**Exercise instructions**
[1] In the text below, what did the narrator watch last night, and in what order?
[2] List every word or phrase that appears inside quotation marks in the text below.
[3] Quote the passage of the text below starting at "Joe Biden woke" and ending at "like Oddjob’s bowler.".

**Text for analysis**
It all reminded me of a bit of grumbling I recorded last March for Radio Free Dogpatch, with an assist from kindly old Doctor Firesign and Ralph Spoilsport Motors (“The World’s Biggest”). I think I’ll give this ol’ baby a spin on the freeway. …

Out in the woods

After my chores I spent a couple hours exploring on the Voodoo Nakisi.

“Hello?”

Joe Biden woke me up this morning. Either him or Fred Willard, I can’t be sure.

It was a dream, of course. We watched both of them last night — first Fred in “Best in Show,” and then Joe in “The State of the Union.”

Fred killed, and Joe had to follow him, which is bad news for any headliner, especially when that headliner is Joe.

The poor sonofabitch. He finally grabs what he thinks is the brass ring and it turns out to be Voldemort Putin’s man-tanned-and-waxed, KGB-issued butthole. In a rebooted DC Universe edition of Robert A. Heinlein’s “The Crazy Years,” just to give it an edge like Oddjob’s bowler.

Out in the woods.

**Supplied information**

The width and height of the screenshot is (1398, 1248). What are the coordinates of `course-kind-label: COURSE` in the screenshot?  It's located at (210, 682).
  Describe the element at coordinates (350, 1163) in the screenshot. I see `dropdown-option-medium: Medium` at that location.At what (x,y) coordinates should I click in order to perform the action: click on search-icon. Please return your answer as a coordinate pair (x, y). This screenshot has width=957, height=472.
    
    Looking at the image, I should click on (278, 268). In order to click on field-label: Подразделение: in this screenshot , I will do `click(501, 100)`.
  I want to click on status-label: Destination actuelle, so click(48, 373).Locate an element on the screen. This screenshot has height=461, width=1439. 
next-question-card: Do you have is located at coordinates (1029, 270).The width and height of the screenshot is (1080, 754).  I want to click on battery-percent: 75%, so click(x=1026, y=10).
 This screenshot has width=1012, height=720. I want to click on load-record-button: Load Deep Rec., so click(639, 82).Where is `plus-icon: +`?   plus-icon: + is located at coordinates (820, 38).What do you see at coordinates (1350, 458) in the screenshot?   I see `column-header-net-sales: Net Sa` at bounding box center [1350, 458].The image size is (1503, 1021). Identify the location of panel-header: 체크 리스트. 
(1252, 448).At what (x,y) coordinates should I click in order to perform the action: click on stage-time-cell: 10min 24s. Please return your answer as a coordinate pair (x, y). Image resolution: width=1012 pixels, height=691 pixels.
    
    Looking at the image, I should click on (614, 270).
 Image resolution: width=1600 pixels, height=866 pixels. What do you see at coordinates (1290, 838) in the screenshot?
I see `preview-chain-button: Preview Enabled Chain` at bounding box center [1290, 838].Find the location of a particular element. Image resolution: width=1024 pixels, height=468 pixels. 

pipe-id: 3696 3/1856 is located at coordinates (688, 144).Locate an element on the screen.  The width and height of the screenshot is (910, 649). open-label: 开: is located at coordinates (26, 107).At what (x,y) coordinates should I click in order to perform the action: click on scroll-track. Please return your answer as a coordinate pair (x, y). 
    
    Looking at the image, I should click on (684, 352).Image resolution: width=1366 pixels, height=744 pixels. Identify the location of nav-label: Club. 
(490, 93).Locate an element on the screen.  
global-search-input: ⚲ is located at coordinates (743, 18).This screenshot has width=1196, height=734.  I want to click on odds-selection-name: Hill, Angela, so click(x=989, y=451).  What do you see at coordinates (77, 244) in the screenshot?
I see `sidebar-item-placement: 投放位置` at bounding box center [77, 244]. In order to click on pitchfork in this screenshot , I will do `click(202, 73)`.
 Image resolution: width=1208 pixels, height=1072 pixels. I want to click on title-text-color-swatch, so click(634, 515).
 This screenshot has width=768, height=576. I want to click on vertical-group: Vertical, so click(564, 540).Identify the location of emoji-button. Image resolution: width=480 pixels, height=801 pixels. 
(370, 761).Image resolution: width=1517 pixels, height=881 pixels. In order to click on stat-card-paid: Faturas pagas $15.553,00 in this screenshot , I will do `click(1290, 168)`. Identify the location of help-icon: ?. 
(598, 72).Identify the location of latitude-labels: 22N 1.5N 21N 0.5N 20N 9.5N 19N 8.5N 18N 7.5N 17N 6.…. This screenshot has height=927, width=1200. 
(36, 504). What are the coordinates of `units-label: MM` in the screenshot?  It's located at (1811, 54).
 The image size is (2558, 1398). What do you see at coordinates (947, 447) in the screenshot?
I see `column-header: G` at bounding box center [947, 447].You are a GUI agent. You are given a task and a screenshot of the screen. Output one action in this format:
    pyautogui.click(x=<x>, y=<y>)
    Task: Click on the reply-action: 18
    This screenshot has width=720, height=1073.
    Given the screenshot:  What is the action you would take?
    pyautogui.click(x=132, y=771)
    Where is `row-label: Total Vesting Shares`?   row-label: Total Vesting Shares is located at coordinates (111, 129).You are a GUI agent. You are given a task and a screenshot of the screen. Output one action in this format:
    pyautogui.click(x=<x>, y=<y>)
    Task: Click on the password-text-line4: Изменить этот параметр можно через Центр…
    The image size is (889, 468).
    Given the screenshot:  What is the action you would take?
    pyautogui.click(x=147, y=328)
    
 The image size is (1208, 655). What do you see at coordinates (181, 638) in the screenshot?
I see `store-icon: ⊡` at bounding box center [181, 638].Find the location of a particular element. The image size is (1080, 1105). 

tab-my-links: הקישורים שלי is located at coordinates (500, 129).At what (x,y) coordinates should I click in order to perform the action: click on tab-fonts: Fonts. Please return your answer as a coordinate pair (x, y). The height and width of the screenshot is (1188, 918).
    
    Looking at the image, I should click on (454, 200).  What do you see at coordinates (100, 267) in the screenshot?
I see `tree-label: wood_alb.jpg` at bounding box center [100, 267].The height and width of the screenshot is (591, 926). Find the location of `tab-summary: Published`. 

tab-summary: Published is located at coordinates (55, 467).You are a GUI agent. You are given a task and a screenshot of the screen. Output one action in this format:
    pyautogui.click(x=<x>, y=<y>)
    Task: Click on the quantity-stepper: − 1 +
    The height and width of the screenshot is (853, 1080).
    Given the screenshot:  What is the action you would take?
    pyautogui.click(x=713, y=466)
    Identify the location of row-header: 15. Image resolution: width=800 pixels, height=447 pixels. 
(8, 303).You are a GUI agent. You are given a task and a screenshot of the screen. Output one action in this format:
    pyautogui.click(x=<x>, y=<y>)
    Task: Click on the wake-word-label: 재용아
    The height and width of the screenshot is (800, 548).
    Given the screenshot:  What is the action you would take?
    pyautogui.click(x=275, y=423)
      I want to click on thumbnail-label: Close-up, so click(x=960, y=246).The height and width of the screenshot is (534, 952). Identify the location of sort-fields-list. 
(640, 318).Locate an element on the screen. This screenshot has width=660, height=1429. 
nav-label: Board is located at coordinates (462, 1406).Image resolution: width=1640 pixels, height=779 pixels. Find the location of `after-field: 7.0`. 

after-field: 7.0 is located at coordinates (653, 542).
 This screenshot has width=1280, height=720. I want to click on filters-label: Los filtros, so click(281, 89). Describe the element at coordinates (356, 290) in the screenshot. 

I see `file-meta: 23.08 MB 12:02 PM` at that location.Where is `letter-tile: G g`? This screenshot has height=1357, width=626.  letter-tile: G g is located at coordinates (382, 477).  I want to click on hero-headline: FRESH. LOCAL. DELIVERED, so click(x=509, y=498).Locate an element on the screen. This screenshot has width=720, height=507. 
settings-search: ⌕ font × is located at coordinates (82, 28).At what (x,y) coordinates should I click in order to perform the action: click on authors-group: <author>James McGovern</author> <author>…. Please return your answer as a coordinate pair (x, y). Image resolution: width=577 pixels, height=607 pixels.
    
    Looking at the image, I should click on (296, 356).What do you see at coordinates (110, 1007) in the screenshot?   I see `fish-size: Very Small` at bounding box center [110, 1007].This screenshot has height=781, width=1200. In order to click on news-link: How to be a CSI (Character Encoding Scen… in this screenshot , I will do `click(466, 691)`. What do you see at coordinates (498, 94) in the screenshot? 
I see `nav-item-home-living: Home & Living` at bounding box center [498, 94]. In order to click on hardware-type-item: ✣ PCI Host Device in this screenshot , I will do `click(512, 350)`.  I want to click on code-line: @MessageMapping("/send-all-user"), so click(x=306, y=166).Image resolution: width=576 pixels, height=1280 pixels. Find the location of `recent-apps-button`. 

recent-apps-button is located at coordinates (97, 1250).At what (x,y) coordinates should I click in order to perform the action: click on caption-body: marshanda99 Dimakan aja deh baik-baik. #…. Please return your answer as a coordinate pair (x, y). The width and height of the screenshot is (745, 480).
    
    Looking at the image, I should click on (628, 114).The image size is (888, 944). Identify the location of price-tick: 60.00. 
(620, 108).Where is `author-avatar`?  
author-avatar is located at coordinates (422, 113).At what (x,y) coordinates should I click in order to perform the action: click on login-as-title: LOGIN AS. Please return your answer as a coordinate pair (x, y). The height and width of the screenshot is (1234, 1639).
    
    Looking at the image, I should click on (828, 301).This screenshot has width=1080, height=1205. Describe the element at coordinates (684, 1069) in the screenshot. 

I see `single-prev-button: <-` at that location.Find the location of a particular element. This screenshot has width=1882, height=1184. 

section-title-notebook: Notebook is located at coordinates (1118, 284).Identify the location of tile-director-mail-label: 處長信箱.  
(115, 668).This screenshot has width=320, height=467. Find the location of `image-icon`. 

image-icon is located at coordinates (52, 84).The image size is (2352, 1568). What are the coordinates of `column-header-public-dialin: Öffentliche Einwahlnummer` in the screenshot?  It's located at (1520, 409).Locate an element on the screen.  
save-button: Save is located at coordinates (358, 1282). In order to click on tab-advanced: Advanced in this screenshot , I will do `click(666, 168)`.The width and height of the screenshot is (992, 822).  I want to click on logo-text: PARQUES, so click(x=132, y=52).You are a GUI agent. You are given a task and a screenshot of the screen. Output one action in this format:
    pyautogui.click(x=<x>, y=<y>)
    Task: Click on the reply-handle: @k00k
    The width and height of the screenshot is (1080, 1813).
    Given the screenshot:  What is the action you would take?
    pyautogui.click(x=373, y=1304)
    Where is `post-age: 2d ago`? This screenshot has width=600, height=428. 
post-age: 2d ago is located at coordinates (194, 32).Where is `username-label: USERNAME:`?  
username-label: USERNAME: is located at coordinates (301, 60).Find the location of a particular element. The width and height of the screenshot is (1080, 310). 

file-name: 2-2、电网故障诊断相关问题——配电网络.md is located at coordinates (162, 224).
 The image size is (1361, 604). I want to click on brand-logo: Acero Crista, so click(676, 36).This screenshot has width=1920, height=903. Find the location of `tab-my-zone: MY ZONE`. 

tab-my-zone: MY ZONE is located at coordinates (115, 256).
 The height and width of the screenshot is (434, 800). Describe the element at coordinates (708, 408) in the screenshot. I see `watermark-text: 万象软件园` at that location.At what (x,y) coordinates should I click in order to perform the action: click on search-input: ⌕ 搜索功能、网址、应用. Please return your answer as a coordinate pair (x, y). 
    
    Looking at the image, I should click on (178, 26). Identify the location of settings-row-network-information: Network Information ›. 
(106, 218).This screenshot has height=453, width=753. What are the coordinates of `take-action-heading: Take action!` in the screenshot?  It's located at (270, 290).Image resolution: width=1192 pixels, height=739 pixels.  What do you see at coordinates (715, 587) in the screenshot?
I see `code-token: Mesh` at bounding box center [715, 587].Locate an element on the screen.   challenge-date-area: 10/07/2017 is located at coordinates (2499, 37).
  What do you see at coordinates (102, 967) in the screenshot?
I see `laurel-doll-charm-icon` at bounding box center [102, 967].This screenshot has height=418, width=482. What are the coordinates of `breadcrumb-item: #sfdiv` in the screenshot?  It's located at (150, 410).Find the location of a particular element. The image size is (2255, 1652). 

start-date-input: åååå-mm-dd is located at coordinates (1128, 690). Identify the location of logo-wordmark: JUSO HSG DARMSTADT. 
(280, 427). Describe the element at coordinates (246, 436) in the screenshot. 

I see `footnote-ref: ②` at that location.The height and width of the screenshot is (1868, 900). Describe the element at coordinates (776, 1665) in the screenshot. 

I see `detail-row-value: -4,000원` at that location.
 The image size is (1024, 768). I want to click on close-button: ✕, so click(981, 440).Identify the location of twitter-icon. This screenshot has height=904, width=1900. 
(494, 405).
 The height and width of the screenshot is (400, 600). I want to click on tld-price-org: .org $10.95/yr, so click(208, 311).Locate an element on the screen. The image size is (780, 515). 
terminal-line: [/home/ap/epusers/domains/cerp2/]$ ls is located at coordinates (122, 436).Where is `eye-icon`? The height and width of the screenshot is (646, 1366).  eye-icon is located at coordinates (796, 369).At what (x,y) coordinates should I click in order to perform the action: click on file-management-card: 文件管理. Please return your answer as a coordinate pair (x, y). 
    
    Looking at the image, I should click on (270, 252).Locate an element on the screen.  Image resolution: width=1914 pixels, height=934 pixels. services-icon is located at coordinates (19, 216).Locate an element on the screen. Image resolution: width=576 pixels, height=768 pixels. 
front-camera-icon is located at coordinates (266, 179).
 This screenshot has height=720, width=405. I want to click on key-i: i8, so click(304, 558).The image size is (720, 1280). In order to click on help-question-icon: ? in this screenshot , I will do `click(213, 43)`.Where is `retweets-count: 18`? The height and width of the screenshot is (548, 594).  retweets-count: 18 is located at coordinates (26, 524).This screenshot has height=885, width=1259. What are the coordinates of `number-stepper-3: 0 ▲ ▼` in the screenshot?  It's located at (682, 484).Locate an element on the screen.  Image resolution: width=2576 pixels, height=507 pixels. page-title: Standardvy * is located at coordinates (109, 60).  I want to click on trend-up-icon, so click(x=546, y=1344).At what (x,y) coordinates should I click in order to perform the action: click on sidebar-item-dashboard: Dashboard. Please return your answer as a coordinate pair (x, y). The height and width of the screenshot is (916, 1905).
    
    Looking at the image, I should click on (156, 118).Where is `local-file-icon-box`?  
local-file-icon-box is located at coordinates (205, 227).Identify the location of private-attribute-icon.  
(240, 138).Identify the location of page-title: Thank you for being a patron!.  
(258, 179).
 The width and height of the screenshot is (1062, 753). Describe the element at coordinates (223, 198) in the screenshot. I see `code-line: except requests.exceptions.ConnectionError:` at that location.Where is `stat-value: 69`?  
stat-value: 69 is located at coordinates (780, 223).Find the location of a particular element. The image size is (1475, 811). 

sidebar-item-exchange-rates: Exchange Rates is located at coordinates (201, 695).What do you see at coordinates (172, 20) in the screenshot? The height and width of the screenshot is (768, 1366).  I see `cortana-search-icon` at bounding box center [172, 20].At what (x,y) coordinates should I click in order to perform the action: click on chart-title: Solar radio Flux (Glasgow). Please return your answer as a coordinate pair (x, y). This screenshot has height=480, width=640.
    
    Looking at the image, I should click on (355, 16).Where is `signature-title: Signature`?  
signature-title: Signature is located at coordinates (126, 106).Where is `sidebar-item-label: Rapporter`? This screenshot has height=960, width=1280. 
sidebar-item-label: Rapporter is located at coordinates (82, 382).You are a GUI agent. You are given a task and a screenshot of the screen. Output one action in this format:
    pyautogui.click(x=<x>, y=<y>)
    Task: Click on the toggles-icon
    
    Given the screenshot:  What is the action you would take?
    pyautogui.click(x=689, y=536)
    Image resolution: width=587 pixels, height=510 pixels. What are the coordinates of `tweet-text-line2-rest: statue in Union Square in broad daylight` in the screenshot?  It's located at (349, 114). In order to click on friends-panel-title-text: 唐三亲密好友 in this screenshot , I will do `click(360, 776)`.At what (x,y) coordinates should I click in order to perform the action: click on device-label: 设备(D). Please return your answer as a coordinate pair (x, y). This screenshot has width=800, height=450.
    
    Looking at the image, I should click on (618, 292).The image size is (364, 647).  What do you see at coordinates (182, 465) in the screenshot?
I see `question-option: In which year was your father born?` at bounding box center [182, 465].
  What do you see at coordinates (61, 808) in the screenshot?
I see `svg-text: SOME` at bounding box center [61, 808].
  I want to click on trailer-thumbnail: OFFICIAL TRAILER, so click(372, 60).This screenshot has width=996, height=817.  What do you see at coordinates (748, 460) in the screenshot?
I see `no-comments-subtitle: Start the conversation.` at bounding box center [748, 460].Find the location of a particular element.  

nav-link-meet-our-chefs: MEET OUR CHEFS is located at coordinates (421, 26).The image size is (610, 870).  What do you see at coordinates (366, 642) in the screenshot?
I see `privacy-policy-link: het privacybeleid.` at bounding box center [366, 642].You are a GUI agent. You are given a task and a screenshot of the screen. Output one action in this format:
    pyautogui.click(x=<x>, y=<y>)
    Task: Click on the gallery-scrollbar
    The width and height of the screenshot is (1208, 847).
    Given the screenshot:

**Problem solutions**
[1] First Fred Willard in "Best in Show," then Joe Biden in "The State of the Union."

[2]
"The World's Biggest"
"Hello?"
"Best in Show"
"The State of the Union"
"The Crazy Years"

[3]
Joe Biden woke me up this morning. Either him or Fred Willard, I can’t be sure.

It was a dream, of course. We watched both of them last night — first Fred in “Best in Show,” and then Joe in “The State of the Union.”

Fred killed, and Joe had to follow him, which is bad news for any headliner, especially when that headliner is Joe.

The poor sonofabitch. He finally grabs what he thinks is the brass ring and it turns out to be Voldemort Putin’s man-tanned-and-waxed, KGB-issued butthole. In a rebooted DC Universe edition of Robert A. Heinlein’s “The Crazy Years,” just to give it an edge like Oddjob’s bowler.